Full text justification does not work well on web pages for two main reasons:
the way we actually read text when we're viewing it on screen
the way browsers handle text justification
Text is more difficult to read on screen than it is in hard print because of differences in monitor resolution. Furthermore, even though it is not obvious to most internet users, the image on the screen is not totally static; in fact, it is constantly being refreshed. Different types of formatting that include inconsistent spacing may make it difficult to read words, phrases and paragraphs.

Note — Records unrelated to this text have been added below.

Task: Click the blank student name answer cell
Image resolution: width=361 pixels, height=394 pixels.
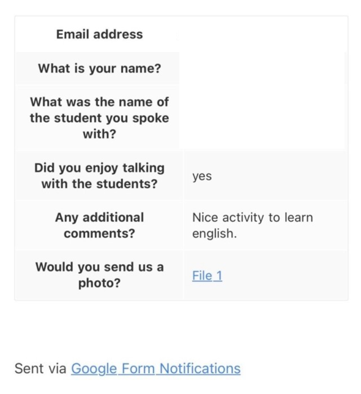Action: 263,118
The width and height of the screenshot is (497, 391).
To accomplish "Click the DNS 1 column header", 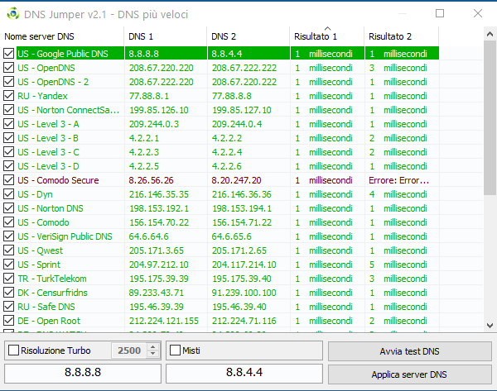I will [x=165, y=37].
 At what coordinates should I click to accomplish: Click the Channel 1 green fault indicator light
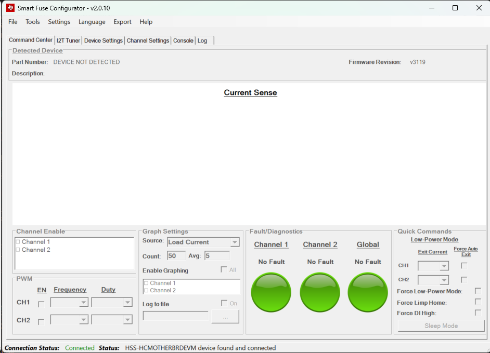click(x=271, y=292)
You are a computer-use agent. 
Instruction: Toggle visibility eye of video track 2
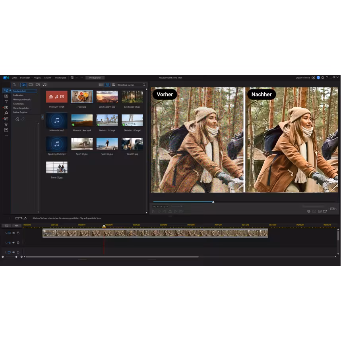pos(14,252)
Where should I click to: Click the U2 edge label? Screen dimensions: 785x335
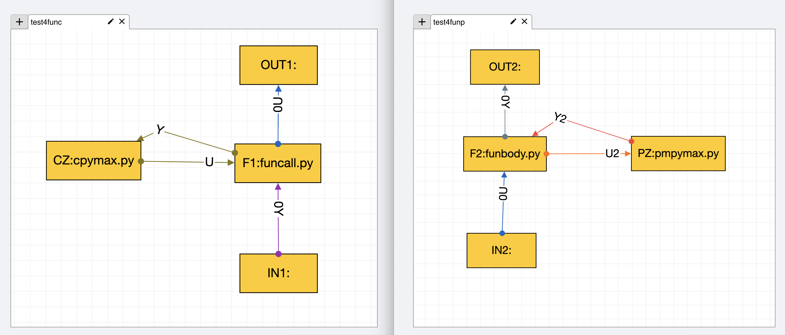coord(612,153)
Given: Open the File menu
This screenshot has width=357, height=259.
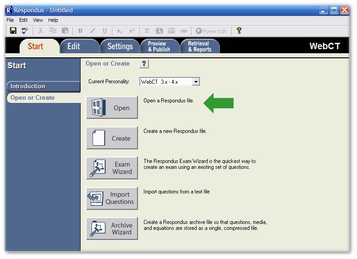Looking at the screenshot, I should pyautogui.click(x=10, y=20).
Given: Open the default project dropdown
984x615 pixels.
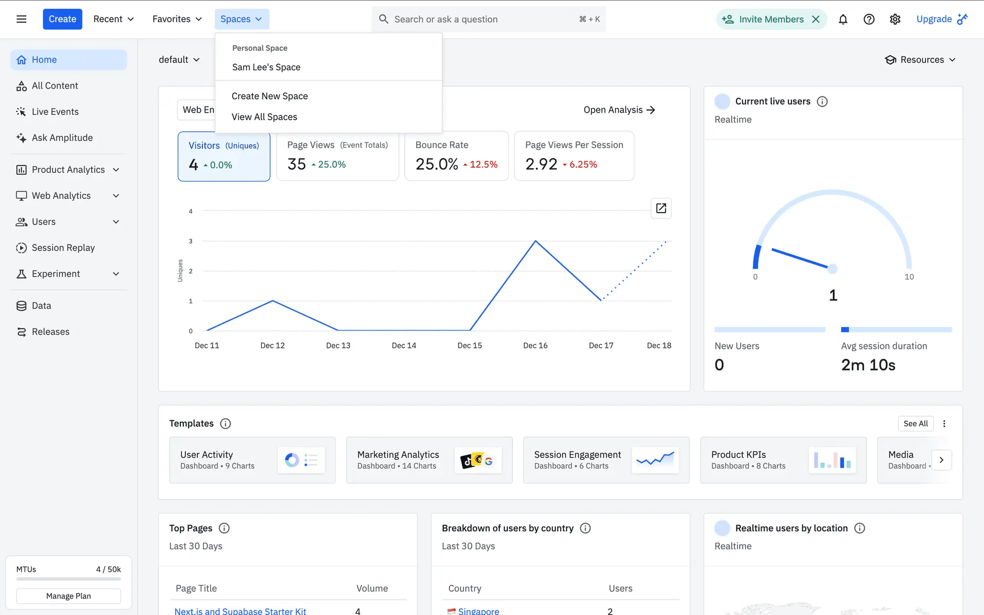Looking at the screenshot, I should coord(179,59).
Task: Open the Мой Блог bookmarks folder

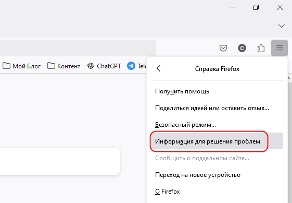Action: (x=22, y=66)
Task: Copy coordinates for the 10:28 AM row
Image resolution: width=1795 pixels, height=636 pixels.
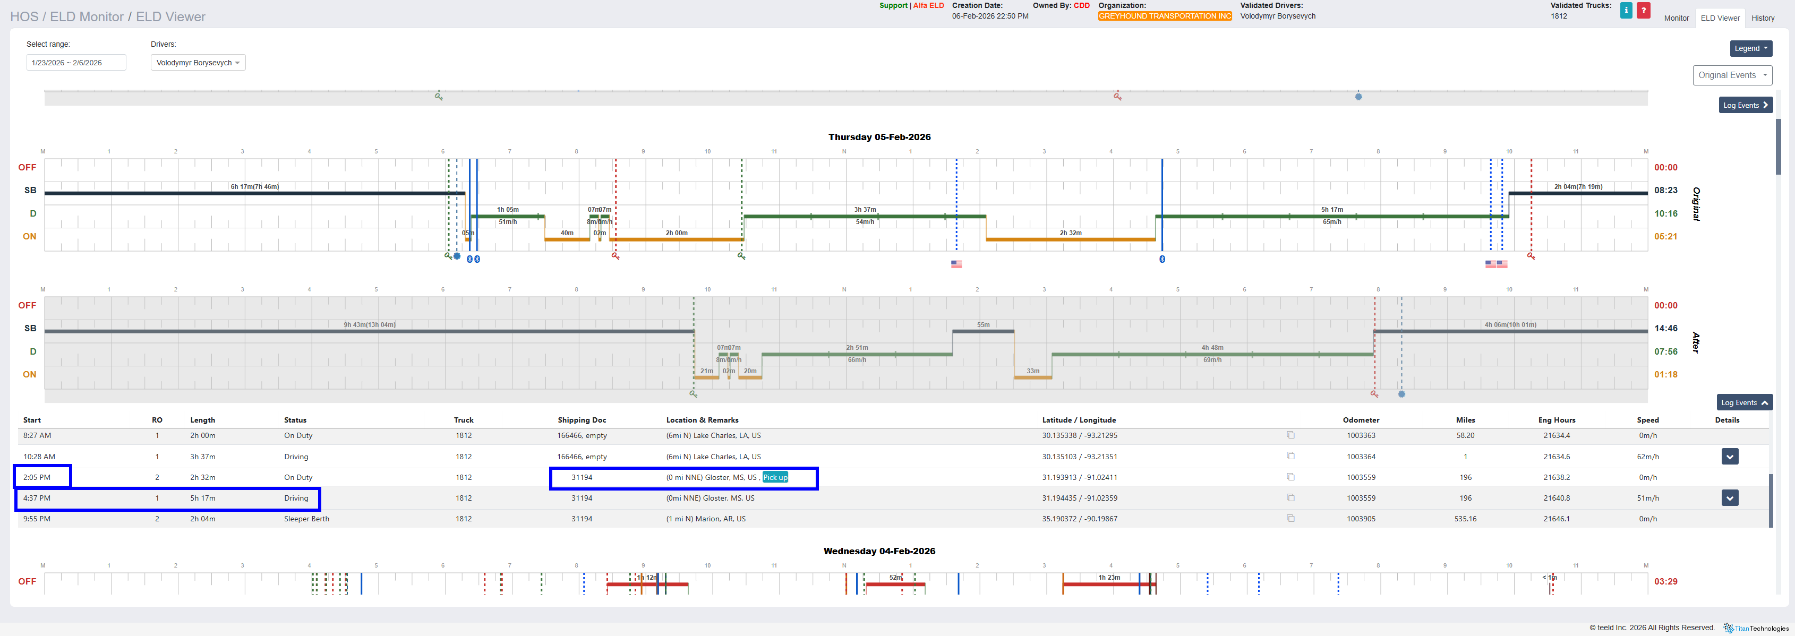Action: pos(1291,456)
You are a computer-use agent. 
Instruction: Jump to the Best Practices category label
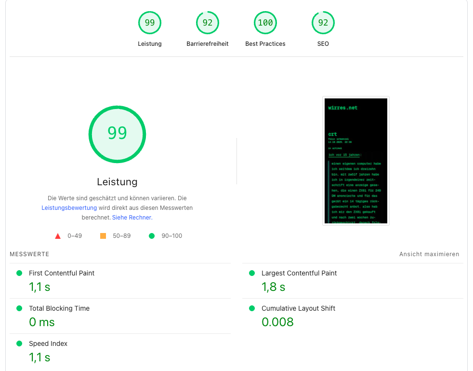265,44
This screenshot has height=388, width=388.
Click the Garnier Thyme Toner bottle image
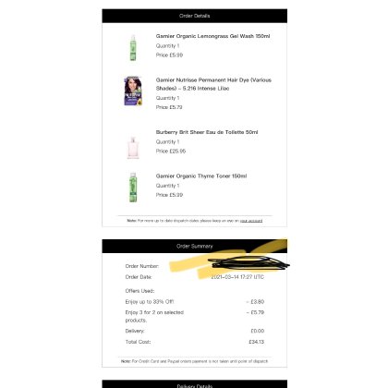(133, 188)
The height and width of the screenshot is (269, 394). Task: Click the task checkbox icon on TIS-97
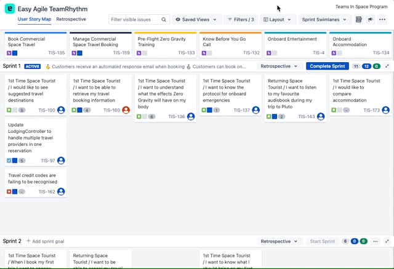pyautogui.click(x=9, y=161)
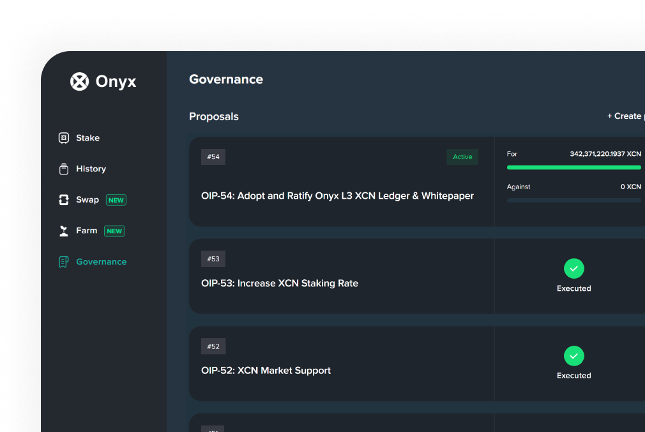Click the green For votes progress bar
645x432 pixels.
pos(573,167)
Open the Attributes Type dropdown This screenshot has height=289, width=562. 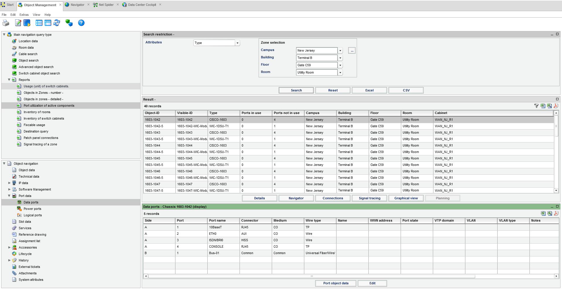click(x=237, y=43)
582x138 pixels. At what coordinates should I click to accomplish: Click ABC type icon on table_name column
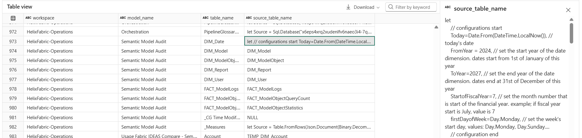[206, 18]
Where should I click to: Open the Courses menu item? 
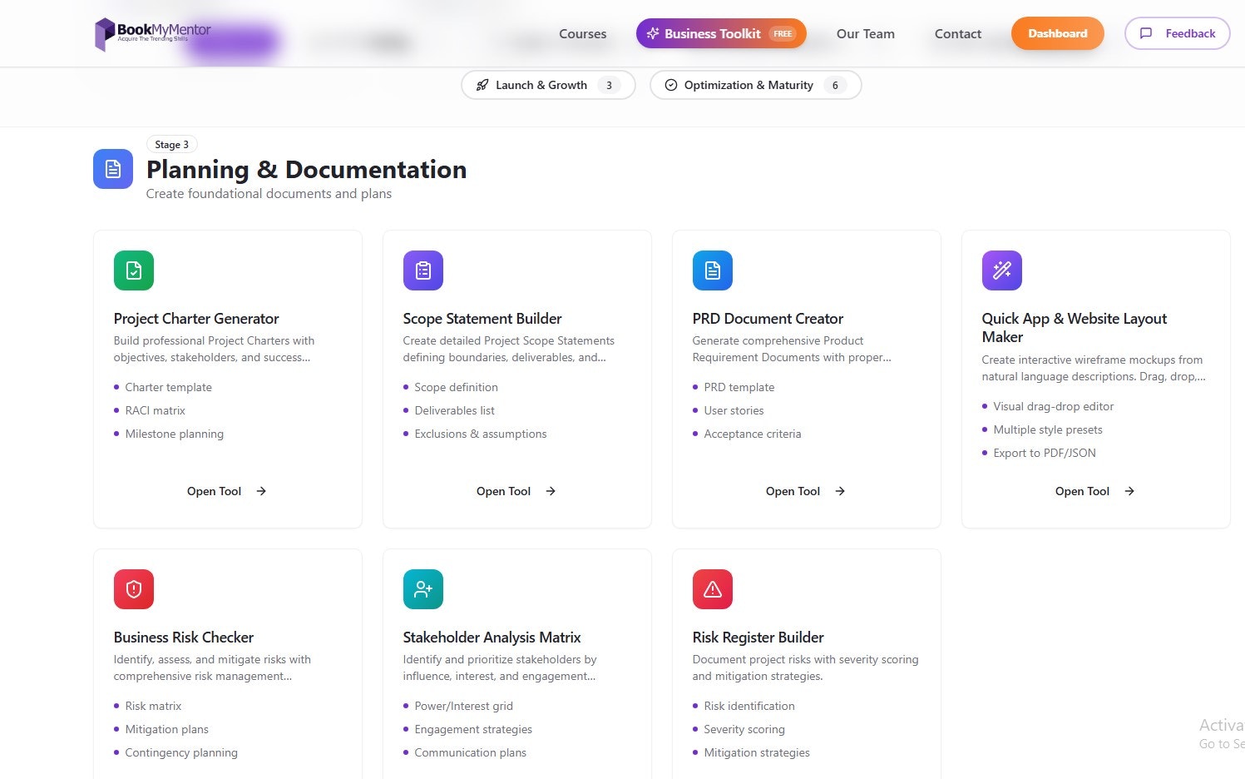(582, 33)
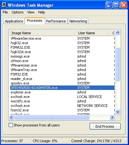
Task: Close the Windows Task Manager window
Action: tap(124, 5)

Internet browsers such as Firefox, Internet Explorer, Safari are not very good at handling justification and displaying justified text (and each browser’s display may differ), and your website visitor is likely to be presented with text and spaces between words which varies a great deal. In printed text, justification tends to result in a more subtle variation in spacing. The extreme variation in the spacing online makes the text more difficult to read - instead of the eye being able to move smoothly from one word to the next, it has to move in "fits and starts," searching for and jumping to the start of each word.
You would be hard pressed to find a major website that utilizes full text justification because of the usability issues it raises. The New York Times, CNN and the website for the Supreme Court of the United States are perfect examples. So while the edges of your text blocks may not be perfectly neat, avoiding justification will ensure that all website visitors able to read and comprehend the information on your site.